Se han escrito muchos libros sobre el tema. No obstante, se puede resumir la filosofía cátara en una frase muy sencilla: el Universo fue creado por el demonio. Toda esta belleza aparente es una obra diabólica.
Según la enciclopedia, los cátaros creían en la existencia de dos dioses, un dios del bien (Dios) y otro del mal (Satán), que había creado el mundo material. Eso les llevó a hacer votos de castidad, pues se negaban a procrear y dar más adeptos al diablo. Se llamaban a sí mismos “perfectos,” y estaban dispuestos al martirio para probar la importancia de su creencia.
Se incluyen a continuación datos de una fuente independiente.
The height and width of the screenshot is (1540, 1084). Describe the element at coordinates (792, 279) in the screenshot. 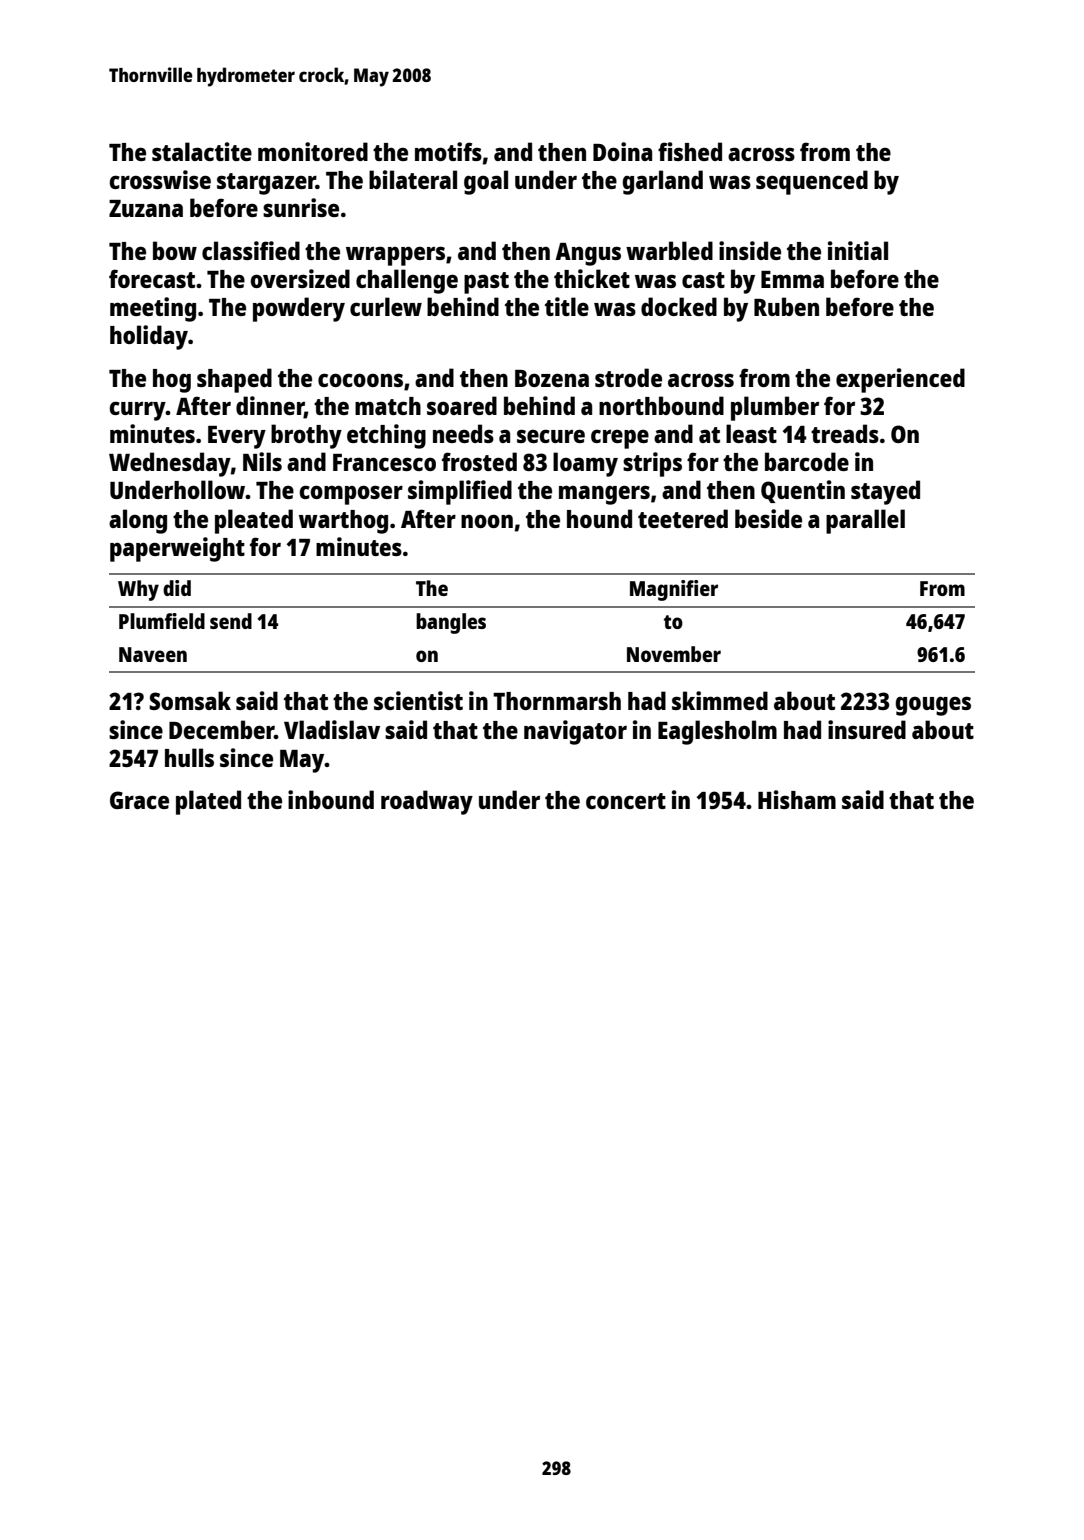

I see `Emma` at that location.
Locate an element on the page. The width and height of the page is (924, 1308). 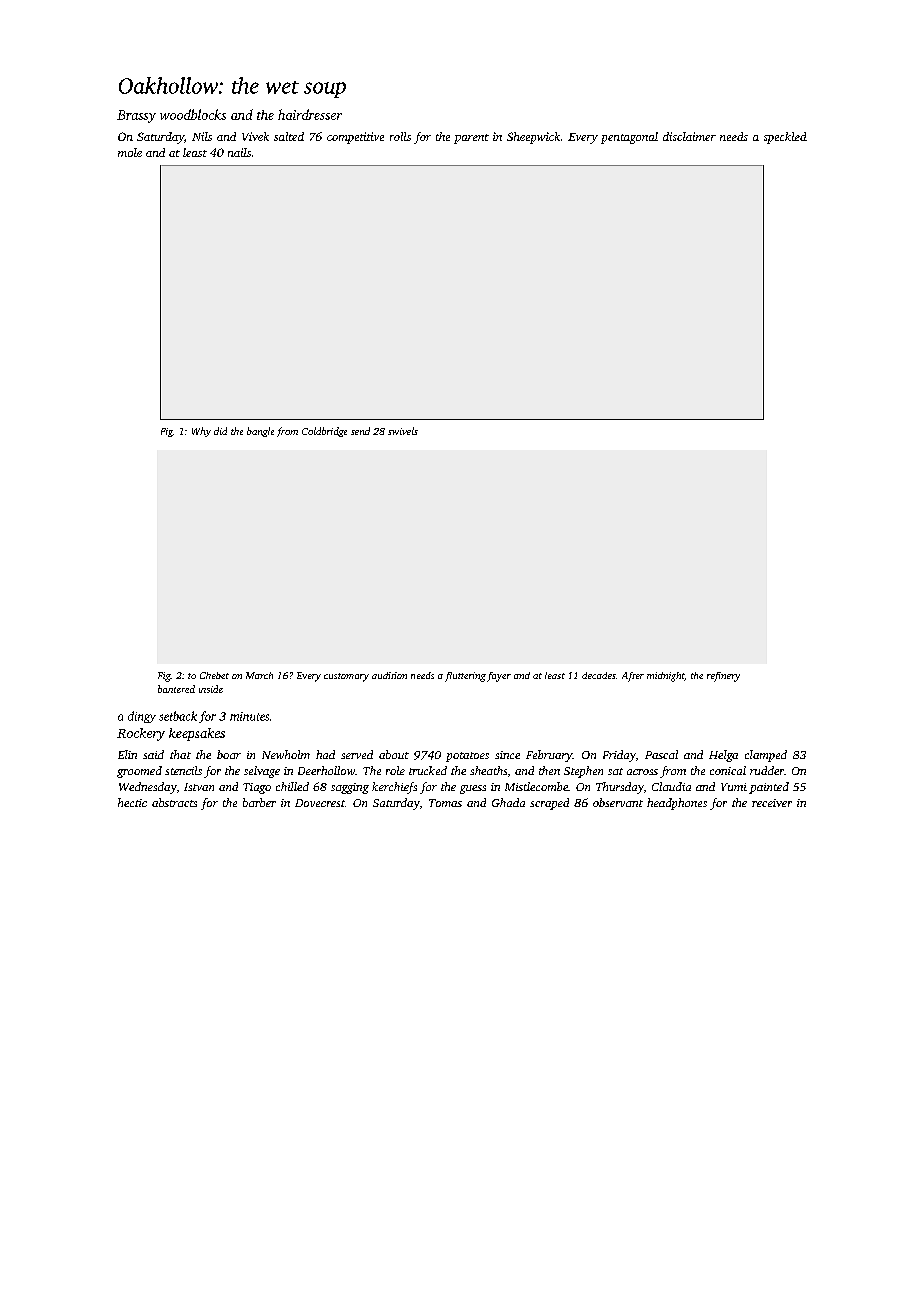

El final simbólico del movimiento, que desencadenó las primeras cruzadas de las que se tiene noticia, tuvo lugar el día 15 de marzo de 1244 en la fortaleza de Montségur: después de un prolongado asedio, durante el cual se les dio a elegir entre la conversión al catolicismo o la muerte, aproximadamente 250 “perfectos”, hombres, mujeres y niños, bajaron la montaña cantando y se tiraron a las llamas de la hoguera encendida con esa finalidad.
Durante mucho tiempo me interesé por el catarismo. En 1989 conocí a Brida O’Fern (más tarde, personaje de uno de mis libros), que había sido cátara en una encarnación anterior. A comienzos de aquel mismo año había conocido a Mónica Antunes, en aquella época sólo amiga mía, y hoy todavía amiga mía y agente literaria.
Como yo necesitaba, por razones espirituales, hacer el camino cátaro (una ruta que une los castillos/fortalezas de los “perfectos”), la invité a tomar parte en un trecho del recorrido.
Mónica y yo llegamos al pie de la montaña de Montségur en una tarde de agosto: habíamos planeado subirla al día siguiente. Después de comer fuimos a charlar al lugar donde se había encendido la hoguera, casi 800 años antes (indicado por un insignificante monumento). El cielo estaba encapotado, con nubes tan bajas que ni siquiera podíamos ver las ruinas en lo alto del gigantesco peñasco. Para provocar a Mónica, dije que tal vez sería interesante subir aquella misma noche. Ella respondió que no, y yo me sentí aliviado: ¿y si hubiera dicho que sí?
En ese momento, para un coche, de la misma marca y color que el mío. Sale de él un irlandés y pregunta, como si fuéramos de la región, por dónde se puede subir a la roca. Le sugiero que lo haga con nosotros al día siguiente, pero él está decidido a subir esa misma noche: quiere ver la salida del sol allá en la cima, dice que tal vez él también fue cátaro en una vida anterior. ¿Podríamos prestarle una linterna?
Y todo parece encajar: Brida, la obligación de hacer el camino cátaro, la broma minutos antes con Mónica, y ahora aquel hombre allí, con un coche igual al mío. Es una señal. Voy al hotel de la aldea donde estamos hospedados y consigo una linterna, la única que hay.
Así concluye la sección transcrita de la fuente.